Abstract
Children with autism spectrum disorders (ASD) frequently present intervention challenges for parents. Covert audio coaching (CAC) has not been studied with parents, nor as an intervention to teach household routines and tasks. Further, evidence of generalization with CAC is limited. We examined the effectiveness of immediate feedback via CAC on mothers’ interactions with their children with ASD. Mothers learned to deliver effective prompts and praise, and generalized these interactions to novel (untrained) routines. Children increased the accuracy of training and generalization tasks after their mothers received the coaching intervention.

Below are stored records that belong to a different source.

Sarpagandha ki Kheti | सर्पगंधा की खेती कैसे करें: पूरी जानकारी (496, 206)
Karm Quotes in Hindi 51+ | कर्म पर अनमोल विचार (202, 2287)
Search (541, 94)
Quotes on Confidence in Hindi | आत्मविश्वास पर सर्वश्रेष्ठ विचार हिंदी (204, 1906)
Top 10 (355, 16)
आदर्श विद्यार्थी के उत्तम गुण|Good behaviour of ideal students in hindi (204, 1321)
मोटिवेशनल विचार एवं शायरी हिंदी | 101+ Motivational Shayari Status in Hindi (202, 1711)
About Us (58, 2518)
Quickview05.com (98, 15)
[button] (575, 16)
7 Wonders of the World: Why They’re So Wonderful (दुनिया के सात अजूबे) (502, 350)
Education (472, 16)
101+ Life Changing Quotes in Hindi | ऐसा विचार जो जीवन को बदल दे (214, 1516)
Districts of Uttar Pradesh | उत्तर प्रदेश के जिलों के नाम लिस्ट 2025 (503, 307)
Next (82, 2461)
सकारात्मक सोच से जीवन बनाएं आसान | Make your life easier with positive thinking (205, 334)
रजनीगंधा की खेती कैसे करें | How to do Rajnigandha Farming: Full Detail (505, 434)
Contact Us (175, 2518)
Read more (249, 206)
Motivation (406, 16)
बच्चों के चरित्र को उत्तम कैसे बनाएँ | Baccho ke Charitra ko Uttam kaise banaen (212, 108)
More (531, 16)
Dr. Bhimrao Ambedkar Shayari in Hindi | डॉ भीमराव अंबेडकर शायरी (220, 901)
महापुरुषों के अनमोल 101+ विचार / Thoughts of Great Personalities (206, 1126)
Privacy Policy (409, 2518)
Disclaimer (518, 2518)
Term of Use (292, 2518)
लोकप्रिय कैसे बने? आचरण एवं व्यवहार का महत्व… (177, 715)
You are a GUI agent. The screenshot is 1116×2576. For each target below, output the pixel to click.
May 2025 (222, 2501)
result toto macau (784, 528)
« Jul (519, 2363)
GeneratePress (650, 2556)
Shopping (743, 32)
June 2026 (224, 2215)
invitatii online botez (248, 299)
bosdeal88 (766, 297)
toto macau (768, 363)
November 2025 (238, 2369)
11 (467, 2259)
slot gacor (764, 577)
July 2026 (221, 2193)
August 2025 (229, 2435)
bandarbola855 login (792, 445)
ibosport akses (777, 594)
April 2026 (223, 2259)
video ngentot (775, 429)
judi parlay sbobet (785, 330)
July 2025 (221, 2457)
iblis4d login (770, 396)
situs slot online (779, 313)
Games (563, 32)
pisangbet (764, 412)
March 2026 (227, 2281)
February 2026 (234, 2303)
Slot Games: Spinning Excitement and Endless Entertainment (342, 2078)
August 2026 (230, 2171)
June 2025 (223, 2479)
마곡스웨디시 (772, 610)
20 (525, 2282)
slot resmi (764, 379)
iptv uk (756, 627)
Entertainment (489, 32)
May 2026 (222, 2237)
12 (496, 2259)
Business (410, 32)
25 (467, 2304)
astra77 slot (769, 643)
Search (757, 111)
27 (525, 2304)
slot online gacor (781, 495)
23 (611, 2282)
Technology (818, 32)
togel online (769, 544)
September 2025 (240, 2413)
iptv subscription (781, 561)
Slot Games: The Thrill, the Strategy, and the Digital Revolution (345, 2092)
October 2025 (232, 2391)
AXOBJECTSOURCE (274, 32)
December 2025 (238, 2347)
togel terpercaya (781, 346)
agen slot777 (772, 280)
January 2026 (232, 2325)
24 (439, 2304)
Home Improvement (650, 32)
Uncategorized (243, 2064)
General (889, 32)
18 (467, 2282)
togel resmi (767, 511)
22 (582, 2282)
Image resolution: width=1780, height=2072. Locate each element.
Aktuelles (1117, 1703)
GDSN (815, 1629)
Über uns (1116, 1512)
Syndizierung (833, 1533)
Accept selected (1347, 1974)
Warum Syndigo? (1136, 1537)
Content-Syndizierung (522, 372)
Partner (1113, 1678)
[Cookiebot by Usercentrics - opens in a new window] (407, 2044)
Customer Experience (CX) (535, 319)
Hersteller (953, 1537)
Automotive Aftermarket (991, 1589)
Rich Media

Keywords: Covert audio coaching, Parent child interactions, Home-based interventions, Parent coaching, Generalization outcomes
Coaching has strong potential as an in-home intervention for families;
Covert audio coaching (CAC) provides immediate performance feedback from a distance and shows promise in teacher preparation and supported employment studies;
CAC’s generalized outcomes are not well established, nor has CAC been applied in families’ homes;
As mothers increased the effectiveness of their interactions, they applied these interactions in novel situations, and improvements were seen in children’s performance of household routines.
Effective prompts rely on a trainer’s ability to deliver the right prompt, at the right time, and with high probability that the prompt will be present in naturally occurring interactions. Since young children with autism spend most of their time with parents or caregivers, an effective prompting technology is needed so parents can enhance children’s learning in natural family environments (Carothers and Taylor, 2004). Further, parents typically raise their children without feedback from interventionists, so interventions that promote generalization and maintenance are needed (Strain and Hoyson, 2000).
CAC incorporates remote coaching to provide immediate performance feedback via wireless radio devices, with “coaches” positioned apart from the individuals receiving feedback. With families, a coach could be present in the home but play a covert, supporting role without physically entering into the parent-child interaction. CAC has been used in teacher training contexts. Scheeler and Lee (2002) increased preservice teachers’ completion of three-term contingency trials when teachers wore an ear bud and a coach-provided feedback through the remote radio system. Goodman et al. (2008) increased novice teachers’ rate and accuracy of learn units during instruction. Teachers also maintained their gains when the prompts were removed. Scheeler et al. (2010) used CAC with peer coaching to support co-teachers in inclusive classrooms. Scheeler et al. (2009) found mixed evidence of maintenance when only some student teachers’ improvements maintained after CAC was removed. However, when CAC was paired with explicit generalization strategies, improvements maintained, and subsequently were observed in new teaching settings.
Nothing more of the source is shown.